== Record extracts

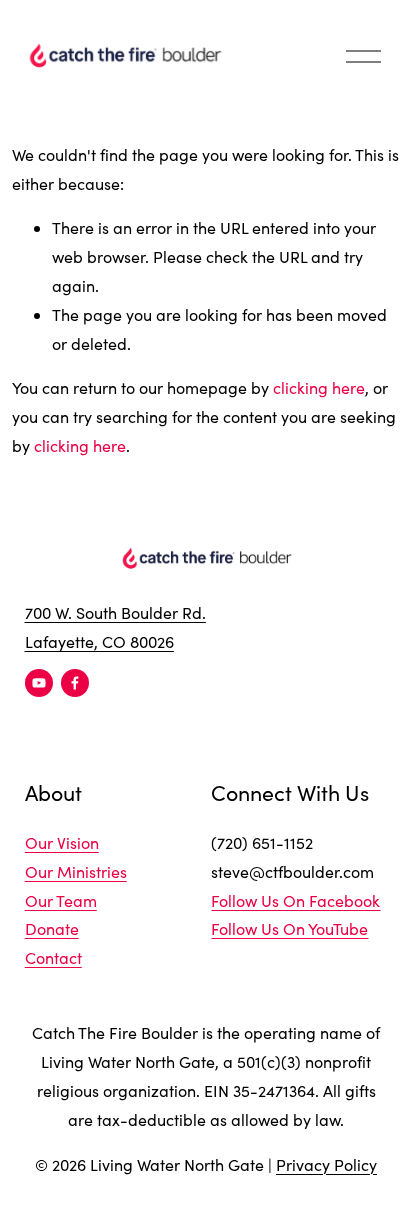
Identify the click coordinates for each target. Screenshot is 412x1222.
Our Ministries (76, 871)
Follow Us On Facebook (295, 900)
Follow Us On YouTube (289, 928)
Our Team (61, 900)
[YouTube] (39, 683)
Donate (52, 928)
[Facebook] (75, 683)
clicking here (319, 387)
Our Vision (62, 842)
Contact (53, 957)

====
== Record extracts

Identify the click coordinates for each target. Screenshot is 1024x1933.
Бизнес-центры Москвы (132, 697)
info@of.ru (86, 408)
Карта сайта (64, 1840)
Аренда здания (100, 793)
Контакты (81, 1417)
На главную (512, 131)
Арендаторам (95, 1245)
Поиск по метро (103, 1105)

====

◆ Problem to solve ◆
The only reply wanted is the number of lines in the records above containing the word "target".

◆ Exercise output ◆
2